Etat et collectivités

Investissement public : les difficultés cumulées des communes et intercommunalités

Lors d’auditions menées par l’Assemblée nationale, dans le cadre d’une commission d’enquête visant à évaluer l’impact de la baisse des dotations de l’État (moins 11 milliards d’euros entre 2015 et 2017), plusieurs associations d’élus ont une nouvelle fois tiré la sonnette d’alarme.

Petites ou grandes, les communes et intercommunalités sont unanimes. La baisse des dotations de l’Etat aux collectivités (moins 3,67 milliards en 2015) produit un effet dévastateur. Sur la variable d’ajustement qu’est l’investissement public à court terme et qui pourrait reculer de 25% à 30% d’ici à 2017, soit 0,6% de croissance, selon une étude de l’Association des Maires de France. Mais aussi sur le fonctionnement des collectivités et les services publics, ce qui pourrait avoir un effet bien plus pénalisant pour l’économie à plus long terme en raison des effets cumulés (réduction de services publics, baisses des subventions…). 

L’Assemblée nationale, à l’initiative du groupe de la Gauche démocrate et républicaine (GRD), a donc décidé de s’en mêler. Elle a créé au mois de juin une commission d’enquête sur les conséquences de la baisse des dotations sur l’investissement des communes et établissements publics de coopération intercommunale (EPCI) et les services publics de proximité. Cette commission d’enquête a débuté ses auditions le 1er septembre et doit rendre ses conclusions le 23 décembre au plus tard.

 

37,9 milliards d’euros de dépenses d’équipement en 2014

 

En 2014, les dépenses de fonctionnement des collectivités (166,5 milliards d’euros) ont augmenté de 2,3% mais les charges imposées sont de 1,3 milliard d’euros. Les recettes des collectivités ont augmenté de 0,7% (malgré la régression des concours de l’Etat de 5,5%). Les dépenses d’équipements (37,9 milliards d’euros), qui ne représentent qu’une part des dépenses d’investissement, ont diminué de 9,9% (moins 12,9% pour les seules communes/intercommunalités qui ont tout de même dépensé 28,2 milliards d’euros l’année dernière). Les subventions des départements aux communes ont baissé de 8,2%. Or le bloc communal (communes et intercommunalités) sont « en bout de chaîne », ont répété devant les députés plusieurs intervenants des associations d’élus lors de ces deux premiers jours d’audition. Il cumule baisse des dotations de l’Etat avec baisse des subventions des autres collectivités régions et départements.
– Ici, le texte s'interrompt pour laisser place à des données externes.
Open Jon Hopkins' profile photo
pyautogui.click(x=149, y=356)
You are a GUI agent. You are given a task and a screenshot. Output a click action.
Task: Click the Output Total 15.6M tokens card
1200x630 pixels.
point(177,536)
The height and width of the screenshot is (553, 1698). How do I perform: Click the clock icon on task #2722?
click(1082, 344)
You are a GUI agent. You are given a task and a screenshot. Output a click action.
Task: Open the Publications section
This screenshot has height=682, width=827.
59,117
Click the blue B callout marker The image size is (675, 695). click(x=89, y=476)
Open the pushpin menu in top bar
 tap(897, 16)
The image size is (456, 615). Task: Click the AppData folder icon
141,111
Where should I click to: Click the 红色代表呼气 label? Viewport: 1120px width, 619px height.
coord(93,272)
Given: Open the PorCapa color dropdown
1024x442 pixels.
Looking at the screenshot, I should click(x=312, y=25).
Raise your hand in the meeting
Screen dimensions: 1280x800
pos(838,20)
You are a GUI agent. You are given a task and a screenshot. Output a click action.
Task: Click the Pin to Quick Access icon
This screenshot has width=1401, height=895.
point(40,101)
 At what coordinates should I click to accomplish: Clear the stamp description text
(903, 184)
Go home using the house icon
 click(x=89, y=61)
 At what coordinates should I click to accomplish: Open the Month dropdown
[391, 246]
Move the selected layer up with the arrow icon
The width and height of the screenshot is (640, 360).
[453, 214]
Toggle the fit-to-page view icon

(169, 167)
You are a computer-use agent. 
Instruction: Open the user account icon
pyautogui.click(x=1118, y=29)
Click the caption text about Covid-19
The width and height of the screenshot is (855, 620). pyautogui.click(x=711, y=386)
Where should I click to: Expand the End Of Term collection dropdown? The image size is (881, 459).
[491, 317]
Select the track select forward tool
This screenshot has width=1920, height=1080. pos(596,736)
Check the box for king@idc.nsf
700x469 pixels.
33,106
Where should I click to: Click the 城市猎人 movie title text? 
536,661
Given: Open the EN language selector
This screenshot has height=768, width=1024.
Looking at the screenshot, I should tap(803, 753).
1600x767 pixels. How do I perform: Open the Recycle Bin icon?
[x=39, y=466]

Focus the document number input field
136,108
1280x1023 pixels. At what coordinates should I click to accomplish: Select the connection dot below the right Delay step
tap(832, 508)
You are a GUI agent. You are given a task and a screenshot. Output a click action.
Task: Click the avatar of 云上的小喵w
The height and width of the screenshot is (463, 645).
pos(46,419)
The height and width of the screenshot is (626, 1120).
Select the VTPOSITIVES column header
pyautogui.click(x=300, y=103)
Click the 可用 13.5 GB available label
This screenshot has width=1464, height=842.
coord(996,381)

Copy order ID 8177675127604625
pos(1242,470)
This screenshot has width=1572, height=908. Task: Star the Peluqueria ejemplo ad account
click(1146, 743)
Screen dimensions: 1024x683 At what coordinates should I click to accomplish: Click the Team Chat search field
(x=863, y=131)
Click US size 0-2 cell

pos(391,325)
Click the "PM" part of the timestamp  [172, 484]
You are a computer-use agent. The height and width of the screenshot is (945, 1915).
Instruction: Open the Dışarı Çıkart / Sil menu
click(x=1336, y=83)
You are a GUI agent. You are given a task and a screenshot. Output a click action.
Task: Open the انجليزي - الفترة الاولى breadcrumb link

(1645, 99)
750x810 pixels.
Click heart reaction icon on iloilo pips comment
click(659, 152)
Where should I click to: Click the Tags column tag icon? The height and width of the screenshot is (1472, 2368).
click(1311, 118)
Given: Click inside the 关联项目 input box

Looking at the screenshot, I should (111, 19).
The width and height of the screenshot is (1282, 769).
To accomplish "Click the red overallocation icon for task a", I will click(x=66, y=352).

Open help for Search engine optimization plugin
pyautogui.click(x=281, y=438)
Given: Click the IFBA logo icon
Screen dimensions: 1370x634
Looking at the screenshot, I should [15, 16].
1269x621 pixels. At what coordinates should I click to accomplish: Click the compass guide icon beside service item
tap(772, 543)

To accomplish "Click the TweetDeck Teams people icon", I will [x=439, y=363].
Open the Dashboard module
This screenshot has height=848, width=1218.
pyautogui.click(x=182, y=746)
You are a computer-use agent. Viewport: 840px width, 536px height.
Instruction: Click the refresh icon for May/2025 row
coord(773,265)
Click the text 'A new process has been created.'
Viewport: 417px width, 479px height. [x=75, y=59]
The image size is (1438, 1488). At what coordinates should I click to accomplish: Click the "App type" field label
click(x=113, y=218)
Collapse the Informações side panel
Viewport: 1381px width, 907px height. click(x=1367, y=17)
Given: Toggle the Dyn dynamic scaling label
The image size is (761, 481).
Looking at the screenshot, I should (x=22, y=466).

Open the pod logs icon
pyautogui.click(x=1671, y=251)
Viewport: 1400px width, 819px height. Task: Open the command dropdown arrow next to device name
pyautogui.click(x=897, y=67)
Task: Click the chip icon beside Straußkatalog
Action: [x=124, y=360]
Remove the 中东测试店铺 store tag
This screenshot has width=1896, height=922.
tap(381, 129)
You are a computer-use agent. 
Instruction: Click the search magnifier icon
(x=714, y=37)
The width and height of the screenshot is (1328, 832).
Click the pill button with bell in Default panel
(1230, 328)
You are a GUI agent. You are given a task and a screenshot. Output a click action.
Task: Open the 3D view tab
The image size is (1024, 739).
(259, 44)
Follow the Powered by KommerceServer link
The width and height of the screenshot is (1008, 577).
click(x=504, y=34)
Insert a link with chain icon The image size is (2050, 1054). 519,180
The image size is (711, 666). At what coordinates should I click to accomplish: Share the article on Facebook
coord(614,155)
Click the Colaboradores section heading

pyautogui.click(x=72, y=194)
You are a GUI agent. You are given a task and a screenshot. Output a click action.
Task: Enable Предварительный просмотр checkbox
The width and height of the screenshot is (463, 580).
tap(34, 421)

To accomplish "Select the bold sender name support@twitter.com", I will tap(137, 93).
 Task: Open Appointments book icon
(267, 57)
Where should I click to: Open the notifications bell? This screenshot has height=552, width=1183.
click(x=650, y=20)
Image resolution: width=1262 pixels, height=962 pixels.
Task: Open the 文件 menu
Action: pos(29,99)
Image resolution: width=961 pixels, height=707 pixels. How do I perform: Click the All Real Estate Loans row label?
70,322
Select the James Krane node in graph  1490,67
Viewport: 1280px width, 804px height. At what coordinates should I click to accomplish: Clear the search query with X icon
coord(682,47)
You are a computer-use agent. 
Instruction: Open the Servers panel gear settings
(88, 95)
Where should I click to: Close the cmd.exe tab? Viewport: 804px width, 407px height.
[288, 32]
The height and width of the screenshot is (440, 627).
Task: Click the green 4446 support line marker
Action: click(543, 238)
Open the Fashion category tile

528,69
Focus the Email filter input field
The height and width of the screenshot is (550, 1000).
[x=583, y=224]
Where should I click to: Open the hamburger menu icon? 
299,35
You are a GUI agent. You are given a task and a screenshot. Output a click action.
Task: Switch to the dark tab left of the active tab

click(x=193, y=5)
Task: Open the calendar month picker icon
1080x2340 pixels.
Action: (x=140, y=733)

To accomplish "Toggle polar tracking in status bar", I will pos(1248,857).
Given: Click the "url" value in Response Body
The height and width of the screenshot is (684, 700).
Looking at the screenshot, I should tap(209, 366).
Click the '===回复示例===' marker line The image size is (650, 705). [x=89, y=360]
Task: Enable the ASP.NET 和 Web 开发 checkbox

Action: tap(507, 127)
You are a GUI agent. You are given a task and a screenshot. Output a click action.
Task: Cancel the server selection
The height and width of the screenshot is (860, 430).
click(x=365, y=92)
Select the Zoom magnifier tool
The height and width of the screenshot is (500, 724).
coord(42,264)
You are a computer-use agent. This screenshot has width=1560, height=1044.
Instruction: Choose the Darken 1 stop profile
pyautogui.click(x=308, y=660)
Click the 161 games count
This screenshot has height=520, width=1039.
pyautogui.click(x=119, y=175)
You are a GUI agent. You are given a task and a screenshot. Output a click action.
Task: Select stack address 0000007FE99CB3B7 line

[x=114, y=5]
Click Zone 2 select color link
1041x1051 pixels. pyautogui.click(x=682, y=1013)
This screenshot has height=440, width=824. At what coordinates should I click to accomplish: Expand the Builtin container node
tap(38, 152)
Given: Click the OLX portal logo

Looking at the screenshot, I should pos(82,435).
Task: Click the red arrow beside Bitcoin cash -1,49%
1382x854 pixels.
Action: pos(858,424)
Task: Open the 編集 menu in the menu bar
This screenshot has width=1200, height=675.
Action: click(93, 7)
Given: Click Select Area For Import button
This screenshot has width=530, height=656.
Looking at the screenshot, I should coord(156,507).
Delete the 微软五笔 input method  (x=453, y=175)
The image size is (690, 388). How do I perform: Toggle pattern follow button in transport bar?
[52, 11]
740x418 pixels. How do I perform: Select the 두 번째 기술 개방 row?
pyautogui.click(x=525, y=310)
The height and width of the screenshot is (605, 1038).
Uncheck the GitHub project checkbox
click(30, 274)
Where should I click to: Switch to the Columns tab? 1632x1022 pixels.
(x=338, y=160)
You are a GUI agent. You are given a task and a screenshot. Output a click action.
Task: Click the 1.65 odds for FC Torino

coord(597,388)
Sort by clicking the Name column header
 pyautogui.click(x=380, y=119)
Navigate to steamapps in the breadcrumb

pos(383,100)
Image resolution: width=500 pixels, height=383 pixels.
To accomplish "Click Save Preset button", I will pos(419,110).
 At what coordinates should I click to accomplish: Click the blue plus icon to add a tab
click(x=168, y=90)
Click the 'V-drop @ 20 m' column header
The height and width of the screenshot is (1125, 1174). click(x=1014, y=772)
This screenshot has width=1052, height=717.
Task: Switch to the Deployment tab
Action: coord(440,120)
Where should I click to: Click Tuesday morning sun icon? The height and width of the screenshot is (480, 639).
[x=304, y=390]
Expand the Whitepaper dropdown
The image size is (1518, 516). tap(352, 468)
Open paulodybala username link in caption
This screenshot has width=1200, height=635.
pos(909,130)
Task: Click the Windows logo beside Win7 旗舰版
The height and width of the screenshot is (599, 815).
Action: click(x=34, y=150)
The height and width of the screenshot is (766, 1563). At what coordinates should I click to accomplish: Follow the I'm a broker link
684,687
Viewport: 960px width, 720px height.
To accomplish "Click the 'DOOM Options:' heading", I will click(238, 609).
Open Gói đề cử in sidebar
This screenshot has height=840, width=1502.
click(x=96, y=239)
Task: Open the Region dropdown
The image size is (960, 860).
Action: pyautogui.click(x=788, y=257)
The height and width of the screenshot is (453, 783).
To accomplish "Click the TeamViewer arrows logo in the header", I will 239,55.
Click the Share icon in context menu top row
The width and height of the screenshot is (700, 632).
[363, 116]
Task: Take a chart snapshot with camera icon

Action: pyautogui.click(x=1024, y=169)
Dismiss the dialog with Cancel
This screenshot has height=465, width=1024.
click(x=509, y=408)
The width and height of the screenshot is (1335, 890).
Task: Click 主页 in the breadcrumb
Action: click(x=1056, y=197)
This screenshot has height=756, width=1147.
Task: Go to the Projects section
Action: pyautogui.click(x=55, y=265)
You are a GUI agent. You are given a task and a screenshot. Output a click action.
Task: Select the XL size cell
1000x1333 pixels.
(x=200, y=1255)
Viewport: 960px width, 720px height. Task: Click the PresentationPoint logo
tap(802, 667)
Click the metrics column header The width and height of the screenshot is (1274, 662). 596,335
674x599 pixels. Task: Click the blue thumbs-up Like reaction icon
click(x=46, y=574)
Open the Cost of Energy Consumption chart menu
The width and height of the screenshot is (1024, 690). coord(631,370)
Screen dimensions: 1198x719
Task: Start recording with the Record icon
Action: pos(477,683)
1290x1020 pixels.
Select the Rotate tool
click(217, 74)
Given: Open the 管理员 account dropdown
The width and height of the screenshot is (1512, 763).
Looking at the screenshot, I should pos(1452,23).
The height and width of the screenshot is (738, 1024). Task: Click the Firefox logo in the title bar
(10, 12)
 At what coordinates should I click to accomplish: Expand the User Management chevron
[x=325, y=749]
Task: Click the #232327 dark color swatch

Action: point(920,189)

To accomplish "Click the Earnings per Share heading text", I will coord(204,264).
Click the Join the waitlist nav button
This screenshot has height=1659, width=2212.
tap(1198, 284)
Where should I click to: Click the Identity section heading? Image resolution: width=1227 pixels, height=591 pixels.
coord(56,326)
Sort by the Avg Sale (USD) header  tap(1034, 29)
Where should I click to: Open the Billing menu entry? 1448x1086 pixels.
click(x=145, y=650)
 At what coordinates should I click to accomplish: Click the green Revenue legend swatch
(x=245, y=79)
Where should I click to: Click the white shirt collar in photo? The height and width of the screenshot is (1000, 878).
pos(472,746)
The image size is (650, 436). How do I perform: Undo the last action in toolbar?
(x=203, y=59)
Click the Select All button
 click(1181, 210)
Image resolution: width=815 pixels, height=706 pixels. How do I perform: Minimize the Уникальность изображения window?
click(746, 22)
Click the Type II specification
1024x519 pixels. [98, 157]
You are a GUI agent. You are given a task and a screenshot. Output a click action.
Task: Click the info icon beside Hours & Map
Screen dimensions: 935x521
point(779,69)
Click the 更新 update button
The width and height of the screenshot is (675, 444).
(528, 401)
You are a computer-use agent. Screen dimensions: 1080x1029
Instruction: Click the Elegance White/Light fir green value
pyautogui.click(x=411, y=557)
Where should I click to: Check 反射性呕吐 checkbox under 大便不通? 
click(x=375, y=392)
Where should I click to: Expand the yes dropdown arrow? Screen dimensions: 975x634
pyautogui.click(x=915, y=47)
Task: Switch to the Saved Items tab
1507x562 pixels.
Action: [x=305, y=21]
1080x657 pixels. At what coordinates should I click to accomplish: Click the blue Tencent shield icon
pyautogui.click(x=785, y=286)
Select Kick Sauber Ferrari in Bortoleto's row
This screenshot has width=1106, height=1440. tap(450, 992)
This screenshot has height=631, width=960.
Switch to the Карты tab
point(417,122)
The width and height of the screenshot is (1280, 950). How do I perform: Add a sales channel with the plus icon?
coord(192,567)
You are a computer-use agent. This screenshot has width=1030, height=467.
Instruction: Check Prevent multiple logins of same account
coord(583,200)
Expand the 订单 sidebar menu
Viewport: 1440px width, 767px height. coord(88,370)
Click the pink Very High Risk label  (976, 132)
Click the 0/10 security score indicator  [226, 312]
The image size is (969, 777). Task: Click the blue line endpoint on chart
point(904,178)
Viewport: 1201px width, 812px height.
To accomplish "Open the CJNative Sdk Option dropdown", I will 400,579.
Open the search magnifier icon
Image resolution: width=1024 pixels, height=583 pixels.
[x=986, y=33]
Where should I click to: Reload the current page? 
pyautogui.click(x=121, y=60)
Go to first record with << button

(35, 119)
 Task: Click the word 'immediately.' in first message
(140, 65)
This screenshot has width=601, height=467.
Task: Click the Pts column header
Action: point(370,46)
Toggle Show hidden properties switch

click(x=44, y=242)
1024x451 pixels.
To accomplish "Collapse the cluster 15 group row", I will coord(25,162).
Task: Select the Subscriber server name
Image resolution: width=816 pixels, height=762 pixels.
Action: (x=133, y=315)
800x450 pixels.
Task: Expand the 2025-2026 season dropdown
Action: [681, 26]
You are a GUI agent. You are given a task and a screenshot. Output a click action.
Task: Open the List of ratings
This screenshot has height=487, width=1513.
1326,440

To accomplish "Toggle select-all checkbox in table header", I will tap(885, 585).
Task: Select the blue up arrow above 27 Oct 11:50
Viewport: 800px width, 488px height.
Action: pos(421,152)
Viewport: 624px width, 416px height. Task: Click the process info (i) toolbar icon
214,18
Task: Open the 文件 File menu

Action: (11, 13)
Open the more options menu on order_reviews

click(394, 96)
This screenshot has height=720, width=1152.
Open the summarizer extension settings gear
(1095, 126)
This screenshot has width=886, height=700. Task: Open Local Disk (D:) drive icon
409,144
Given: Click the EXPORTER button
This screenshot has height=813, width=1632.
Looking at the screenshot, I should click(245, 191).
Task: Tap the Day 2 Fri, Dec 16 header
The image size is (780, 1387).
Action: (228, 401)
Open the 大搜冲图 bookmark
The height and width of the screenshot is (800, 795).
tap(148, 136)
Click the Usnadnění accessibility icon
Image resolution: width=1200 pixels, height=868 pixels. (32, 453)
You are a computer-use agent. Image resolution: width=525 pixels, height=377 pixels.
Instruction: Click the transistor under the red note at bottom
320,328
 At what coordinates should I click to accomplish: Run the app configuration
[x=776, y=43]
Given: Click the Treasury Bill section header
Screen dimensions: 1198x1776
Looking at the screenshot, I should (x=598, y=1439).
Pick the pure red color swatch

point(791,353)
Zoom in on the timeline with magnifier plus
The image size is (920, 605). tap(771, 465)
Les mauvais chiffres ne s’arrêtent pas là. L’épargne nette des collectivités a fondue en 2014 : moins 14,4%. Sur la période 2011 au 31 décembre 2014, la baisse est de 28,9%. « En deux ans, la trésorerie des collectivités a été entamée de 6,660 milliards d’euros », a expliqué André Laignel, président du Comité des finances locales (organisme destiné à défendre les intérêts financiers des collectivités territoriales), mais aussi premier vice-président délégué de l’Association des Maires de France (AMF). 

Cette conjoncture se conjugue avec d’autres phénomènes depuis plusieurs années : plafonnement puis remplacement de la taxe professionnelle, instabilité législative sur les périmètres et compétences des différentes strates de collectivités, cycle électoral… Ce qui amplifie l’effet. Autre grande préoccupation pour les collectivités citée par Philippe Laurent, secrétaire général de l’Association des maires de France : en 2016, le produit de cotisation sur la valeur ajoutée des entreprises (CVAE) pourrait diminuer de 2,5% en 2016 par rapport à 2015, selon des projections de Bercy.

 

Quelles solutions ? 

 

Outre le constat, quelques solutions ont été esquissées pour tenter de soulager la douleur. Le levier fiscal et le recours à l’emprunt sont majoritairement écartés. La réforme de la dotation globale de fonctionnement, la maîtrise des dépenses de fonctionnement, la modification de la production des services publics (valorisation du patrimoine des collectivités, évolution des pratiques d’achat, mécénat…), la diminution du montant des subventions accordées, le changement des politiques tarifaires des services publics, l’étalement dans le temps de la baisse des dotations, l’accélération du remboursement du fonds de compensation pour la taxe sur la valeur ajoutée (et non un prêt à taux zéro accordé par la Caisse des Dépôts), la stabilisation des règles législatives et fiscales, un véritable moratoire sur les normes, la mise en place d’un observatoire de l’investissement figurent parmi les pistes proposées par les associations d’élus.